» EXERCISE GOAL
Print the whole listing, unchanged.

(Beginning of DATA SHOWN)

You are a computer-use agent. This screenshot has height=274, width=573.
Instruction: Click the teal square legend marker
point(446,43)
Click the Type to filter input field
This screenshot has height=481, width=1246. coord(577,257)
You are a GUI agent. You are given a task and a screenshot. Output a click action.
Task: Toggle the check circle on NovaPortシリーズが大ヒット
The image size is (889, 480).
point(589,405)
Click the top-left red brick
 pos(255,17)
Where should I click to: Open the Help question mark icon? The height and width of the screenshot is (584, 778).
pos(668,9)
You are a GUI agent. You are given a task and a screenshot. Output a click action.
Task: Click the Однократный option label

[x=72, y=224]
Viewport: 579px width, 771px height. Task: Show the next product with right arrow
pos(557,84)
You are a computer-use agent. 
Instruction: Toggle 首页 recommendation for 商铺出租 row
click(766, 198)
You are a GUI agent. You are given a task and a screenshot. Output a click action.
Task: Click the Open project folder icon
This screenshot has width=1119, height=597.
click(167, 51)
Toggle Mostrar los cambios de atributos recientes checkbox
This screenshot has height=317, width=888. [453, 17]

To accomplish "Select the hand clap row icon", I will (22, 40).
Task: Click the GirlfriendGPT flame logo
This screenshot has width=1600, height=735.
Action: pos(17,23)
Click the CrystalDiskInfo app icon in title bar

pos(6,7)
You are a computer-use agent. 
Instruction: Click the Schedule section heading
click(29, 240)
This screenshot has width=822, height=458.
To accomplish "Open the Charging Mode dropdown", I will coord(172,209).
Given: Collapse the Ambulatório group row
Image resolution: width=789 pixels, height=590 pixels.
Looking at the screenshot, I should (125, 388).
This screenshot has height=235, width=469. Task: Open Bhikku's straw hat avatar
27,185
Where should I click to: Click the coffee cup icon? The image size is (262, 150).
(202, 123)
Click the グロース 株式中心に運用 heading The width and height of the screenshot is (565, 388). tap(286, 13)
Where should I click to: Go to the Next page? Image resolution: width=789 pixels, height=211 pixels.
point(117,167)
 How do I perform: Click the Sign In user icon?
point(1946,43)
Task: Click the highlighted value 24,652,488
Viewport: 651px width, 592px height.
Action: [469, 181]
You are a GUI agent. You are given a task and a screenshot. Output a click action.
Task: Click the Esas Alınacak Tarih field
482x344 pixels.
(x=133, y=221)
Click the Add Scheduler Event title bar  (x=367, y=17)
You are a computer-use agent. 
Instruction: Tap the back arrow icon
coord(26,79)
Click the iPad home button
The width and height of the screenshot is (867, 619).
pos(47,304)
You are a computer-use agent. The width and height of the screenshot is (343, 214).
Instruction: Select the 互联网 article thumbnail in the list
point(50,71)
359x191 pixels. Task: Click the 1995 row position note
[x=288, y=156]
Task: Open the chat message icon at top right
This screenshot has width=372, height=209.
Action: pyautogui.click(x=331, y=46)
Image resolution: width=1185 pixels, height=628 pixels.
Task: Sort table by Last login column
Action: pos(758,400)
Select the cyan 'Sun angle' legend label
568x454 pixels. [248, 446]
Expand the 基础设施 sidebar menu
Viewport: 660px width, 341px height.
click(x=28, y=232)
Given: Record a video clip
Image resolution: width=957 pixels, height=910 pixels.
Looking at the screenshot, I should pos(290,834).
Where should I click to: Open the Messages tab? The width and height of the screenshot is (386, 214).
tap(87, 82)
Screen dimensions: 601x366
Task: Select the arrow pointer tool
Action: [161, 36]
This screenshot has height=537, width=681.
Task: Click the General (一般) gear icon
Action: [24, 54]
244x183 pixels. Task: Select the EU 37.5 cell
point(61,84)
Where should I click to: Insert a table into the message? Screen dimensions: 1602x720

(End of DATA SHOWN)

» ANSWER AREA
You are a computer-use agent. This screenshot has height=274, width=573.
Instruction: Click the teal square legend marker
point(446,43)
Click the Type to filter input field
This screenshot has height=481, width=1246. coord(577,257)
You are a GUI agent. You are given a task and a screenshot. Output a click action.
Task: Toggle the check circle on NovaPortシリーズが大ヒット
The image size is (889, 480).
point(589,405)
Click the top-left red brick
 pos(255,17)
Where should I click to: Open the Help question mark icon? The height and width of the screenshot is (584, 778).
pos(668,9)
You are a GUI agent. You are given a task and a screenshot. Output a click action.
Task: Click the Однократный option label

[x=72, y=224]
Viewport: 579px width, 771px height. Task: Show the next product with right arrow
pos(557,84)
You are a computer-use agent. 
Instruction: Toggle 首页 recommendation for 商铺出租 row
click(766, 198)
You are a GUI agent. You are given a task and a screenshot. Output a click action.
Task: Click the Open project folder icon
This screenshot has width=1119, height=597.
click(167, 51)
Toggle Mostrar los cambios de atributos recientes checkbox
This screenshot has height=317, width=888. [453, 17]

To accomplish "Select the hand clap row icon", I will (22, 40).
Task: Click the GirlfriendGPT flame logo
This screenshot has width=1600, height=735.
Action: pos(17,23)
Click the CrystalDiskInfo app icon in title bar

pos(6,7)
You are a computer-use agent. 
Instruction: Click the Schedule section heading
click(29, 240)
This screenshot has width=822, height=458.
To accomplish "Open the Charging Mode dropdown", I will coord(172,209).
Given: Collapse the Ambulatório group row
Image resolution: width=789 pixels, height=590 pixels.
Looking at the screenshot, I should (125, 388).
This screenshot has height=235, width=469. Task: Open Bhikku's straw hat avatar
27,185
Where should I click to: Click the coffee cup icon? The image size is (262, 150).
(202, 123)
Click the グロース 株式中心に運用 heading The width and height of the screenshot is (565, 388). tap(286, 13)
Where should I click to: Go to the Next page? Image resolution: width=789 pixels, height=211 pixels.
point(117,167)
 How do I perform: Click the Sign In user icon?
point(1946,43)
Task: Click the highlighted value 24,652,488
Viewport: 651px width, 592px height.
Action: [469, 181]
You are a GUI agent. You are given a task and a screenshot. Output a click action.
Task: Click the Esas Alınacak Tarih field
482x344 pixels.
(x=133, y=221)
Click the Add Scheduler Event title bar  (x=367, y=17)
You are a computer-use agent. 
Instruction: Tap the back arrow icon
coord(26,79)
Click the iPad home button
The width and height of the screenshot is (867, 619).
pos(47,304)
You are a computer-use agent. The width and height of the screenshot is (343, 214).
Instruction: Select the 互联网 article thumbnail in the list
point(50,71)
359x191 pixels. Task: Click the 1995 row position note
[x=288, y=156]
Task: Open the chat message icon at top right
This screenshot has width=372, height=209.
Action: pyautogui.click(x=331, y=46)
Image resolution: width=1185 pixels, height=628 pixels.
Task: Sort table by Last login column
Action: pos(758,400)
Select the cyan 'Sun angle' legend label
568x454 pixels. [248, 446]
Expand the 基础设施 sidebar menu
Viewport: 660px width, 341px height.
click(x=28, y=232)
Given: Record a video clip
Image resolution: width=957 pixels, height=910 pixels.
Looking at the screenshot, I should pos(290,834).
Where should I click to: Open the Messages tab? The width and height of the screenshot is (386, 214).
tap(87, 82)
Screen dimensions: 601x366
Task: Select the arrow pointer tool
Action: [161, 36]
This screenshot has height=537, width=681.
Task: Click the General (一般) gear icon
Action: [24, 54]
244x183 pixels. Task: Select the EU 37.5 cell
point(61,84)
Where should I click to: Insert a table into the message? Screen dimensions: 1602x720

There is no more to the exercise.